▶ _Required action_: Go through the entries below. Copy out every line that contains "agent".

▶ _Input for this task_:
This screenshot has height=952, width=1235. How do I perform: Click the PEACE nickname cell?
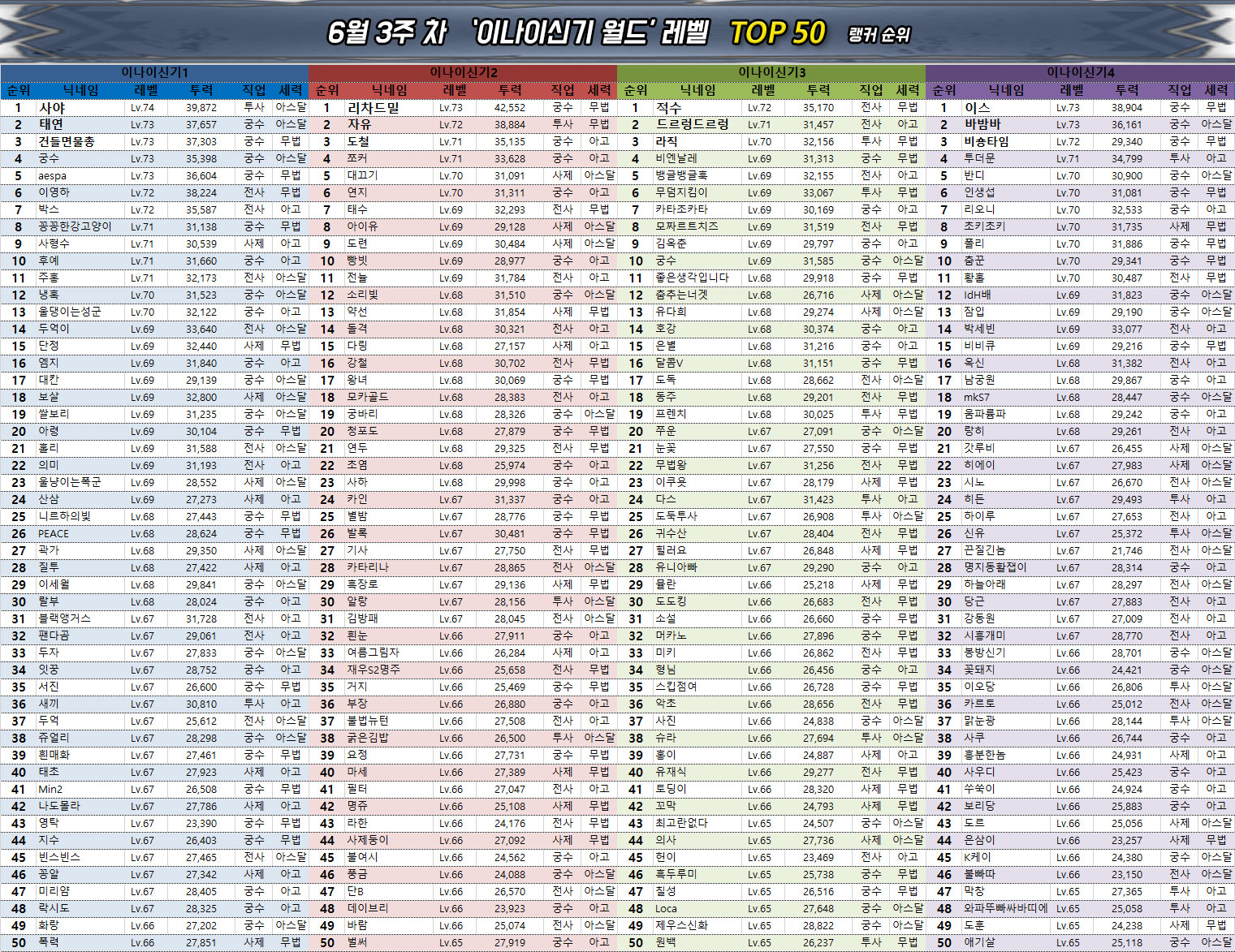(x=54, y=533)
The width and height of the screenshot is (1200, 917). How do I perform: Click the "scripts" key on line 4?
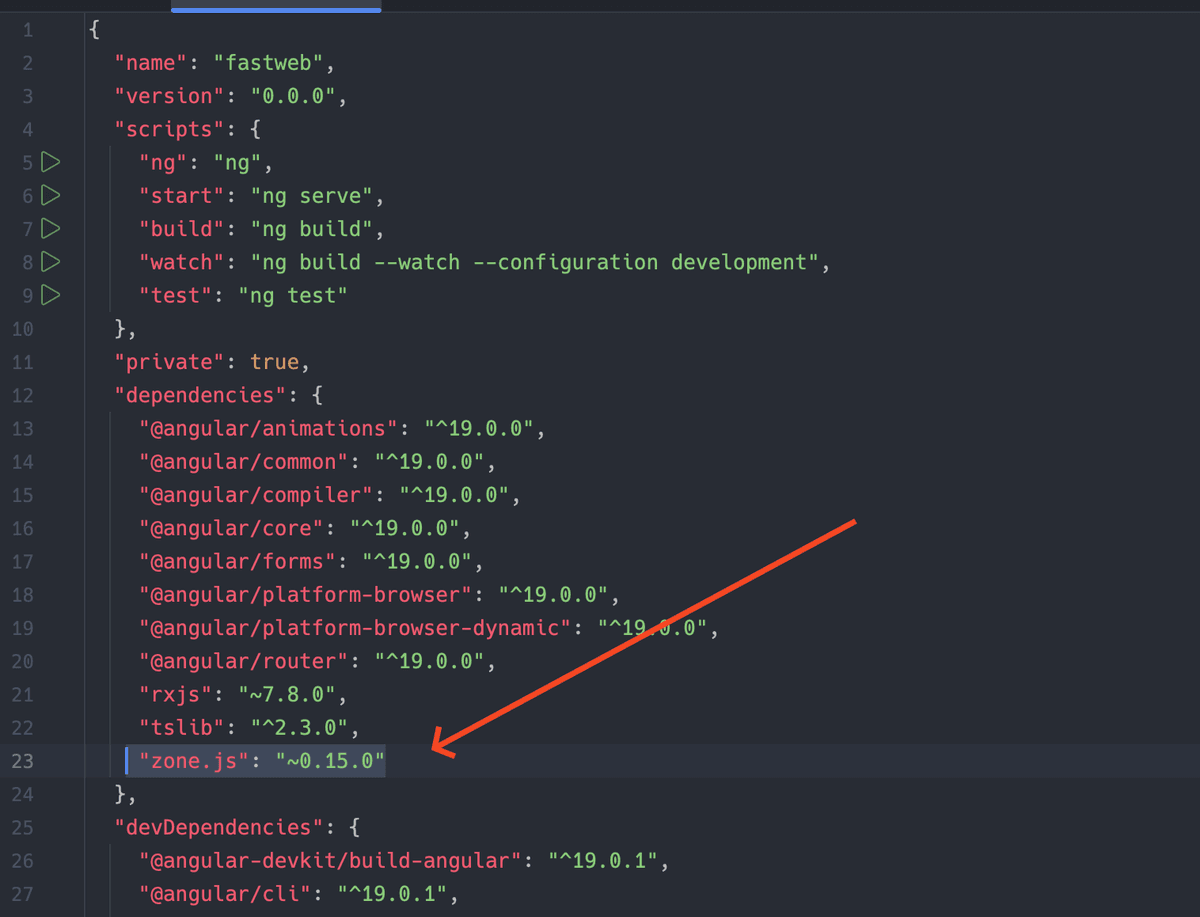coord(164,129)
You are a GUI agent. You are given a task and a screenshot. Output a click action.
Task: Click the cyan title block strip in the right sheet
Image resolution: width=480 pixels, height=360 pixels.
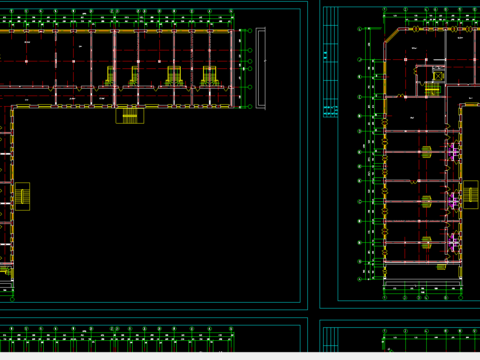(331, 62)
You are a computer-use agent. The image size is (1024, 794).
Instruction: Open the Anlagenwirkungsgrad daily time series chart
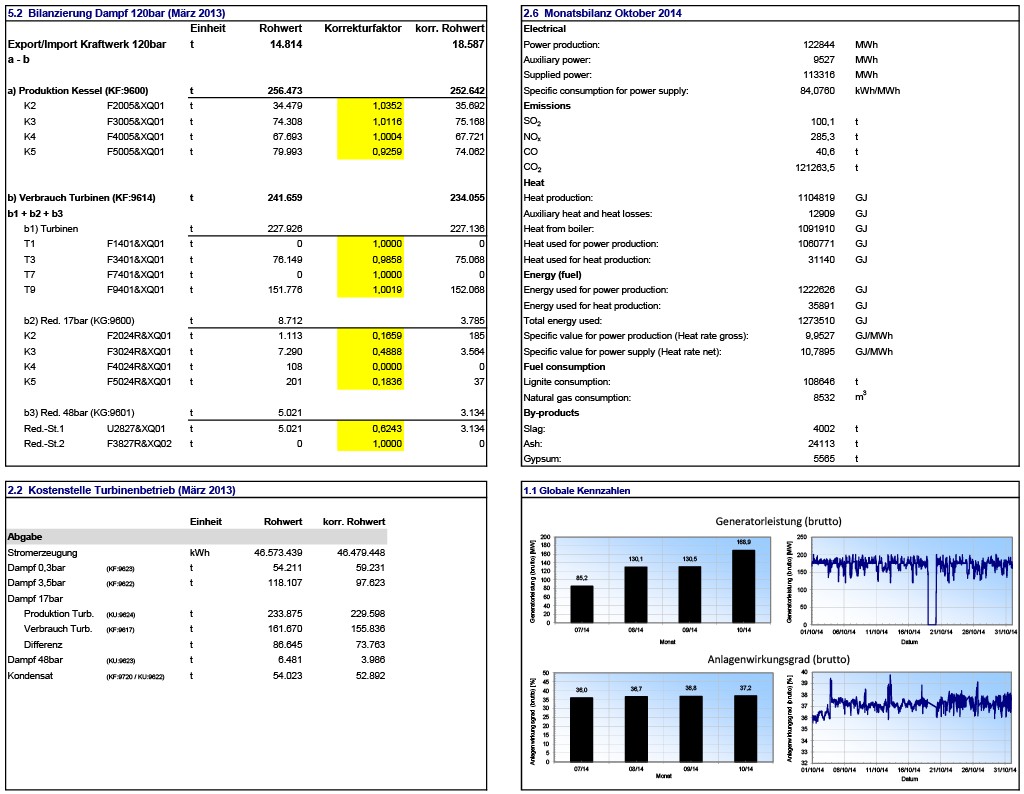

▶ _Solution below_:
You are a GUI agent. You are given a task and a screenshot. Output a click action.
You are a computer-use agent. The image size is (1024, 794).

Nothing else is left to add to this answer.